- _Document excerpt_
KBC Eco Fund Investmentgesellschaft nach belgischem Recht – ICBE | Ordentliche Generalversammlung 2023

Ordentliche Generalversammlung: at 11 a.m. on 29 November 2023
Termin:
Mittwoch, den 29. November 2023 um 11:00 Uhr
Ort:
Premises of KBC BANK NV
Havenlaan 2
1080 Sint-Jans-Molenbeek
Belgien
Veröffentlicht auf EVI am 14.11.2023

KBC Eco Fund

 Public open-ended investment company (bevek) under Belgian law – UCITS  RLP Brussels 0446.922.055
Havenlaan 2, 1080 Sint-Jans-Molenbeek

Notice to shareholders
Notice convening the ordinary General Meeting

The shareholders of KBC Eco Fund (public open-ended investment company (bevek) under Belgian law, hereinafter referred to as ‘the Company’) are hereby given notice to attend the General Meeting to be held in the premises of KBC BANK NV, Havenlaan 2 in Sint-Jans-Molenbeek, starting at 11 a.m. on 29 November 2023.

Agenda

  1. Review of the annual report of the Board of Directors and the report by the Company’s statutory auditor for each sub-fund, with respect to the financial year ending on 31 August 2023.

  2. Approval of the Company's financial statements for the financial year ending on 31 August 2023 and of the proposed distribution of profit for each sub-fund.

- _What to do_
1. Copy everything from "The shareholders of" down to "29 November 2023." in the KBC Eco Fund meeting notice, putting "Annual Meeting" in place of "General Meeting".
2. Pick up the KBC Eco Fund meeting notice after its last line and keep writing it.

- _Data supplied_
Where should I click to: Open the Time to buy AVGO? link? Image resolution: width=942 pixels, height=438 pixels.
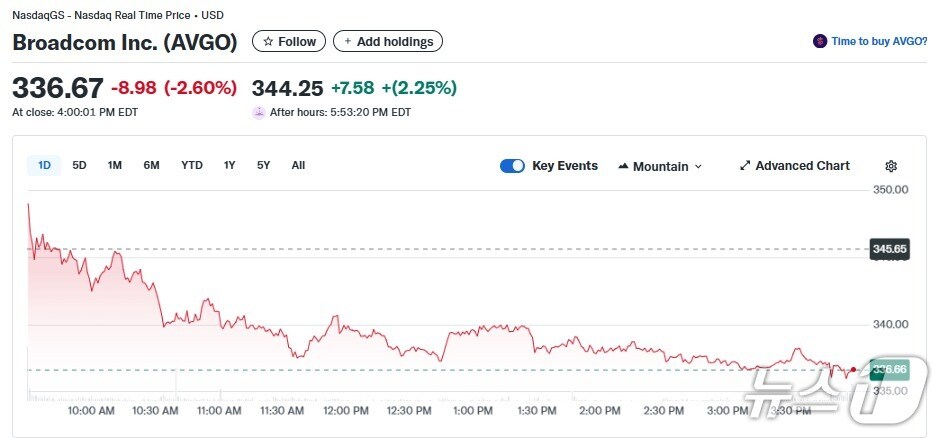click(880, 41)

---

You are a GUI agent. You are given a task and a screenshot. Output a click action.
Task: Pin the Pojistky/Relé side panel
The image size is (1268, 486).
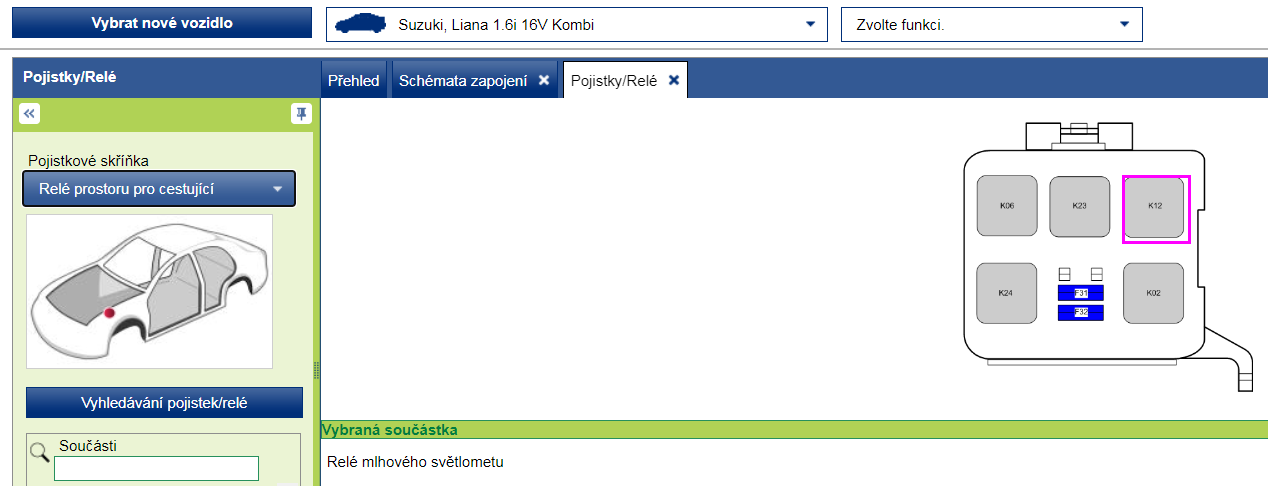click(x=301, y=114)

...

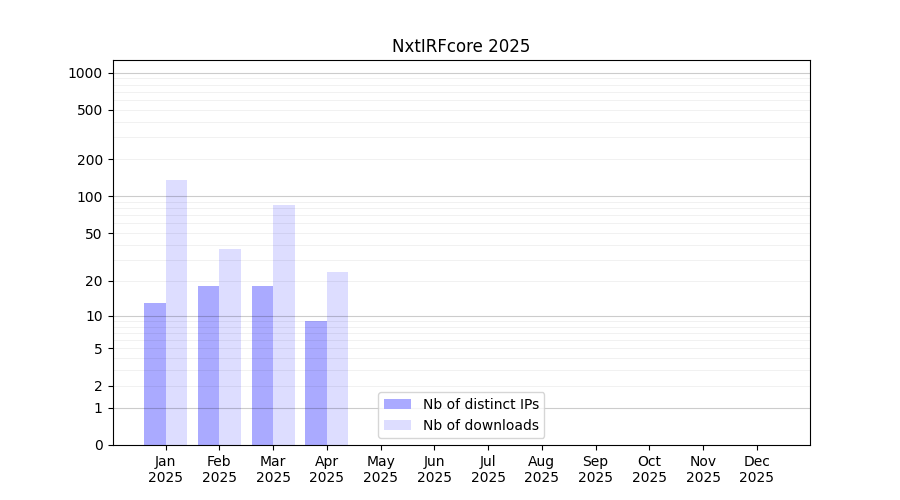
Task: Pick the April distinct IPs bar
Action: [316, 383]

- _Expected results_
1.
The shareholders of KBC Eco Fund (public open-ended investment company (bevek) under Belgian law, hereinafter referred to as ‘the Company’) are hereby given notice to attend the Annual Meeting to be held in the premises of KBC BANK NV, Havenlaan 2 in Sint-Jans-Molenbeek, starting at 11 a.m. on 29 November 2023.

2.
    Proposal for resolution: The General Meeting resolves to approve the financial statements for the financial year ending on 31 August 2023 along with the proposed distribution of profit for each sub-fund.

  3. Discharge of the directors and statutory auditor of the Company for each sub-fund, for the performance of their respective duties during the financial year ending on 31 August 2023.
    Proposal for resolution: The General Meeting grants discharge to the directors and the statutory auditor of the Company for the performance of their respective duties during the financial year ending on 31 August 2023.

  4. Reappointment of the statutory auditor, subject to approval by the FSMA.
    Proposal for resolution: The General Meeting resolves to reappoint Mazars Bedrijfsrevisoren BV, represented by partners Mr Dirk Stragier and Ms Nele Van Laethem, company auditors and auditors recognised by the FSMA, as the Company's statutory auditor for the statutory period of three years up to and including the ordinary General Meeting of 2026. The statutory auditor's remuneration for the annual audit is fixed at 6 150 euros (excl. VAT), plus an additional 980 euros (excl. VAT) per non-structured sub-fund and 1 800 euros (excl. VAT) per structured sub-fund.

  5. Cognisance of the resignation of Carine Vansteenkiste.
    Proposal for resolution: The General Meeting takes note of the resignation of Carine Vansteenkiste as director of the Company with effect from 29 November 2023.

  6. Appointment of Anne Van Oudenhove.
    Proposal for resolution: The General Meeting resolves to appoint Anne Van Oudenhove, in replacement of Carine Vansteenkiste, as director of the Company until the ordinary General Meeting of 2024, subject to approval by the FSMA.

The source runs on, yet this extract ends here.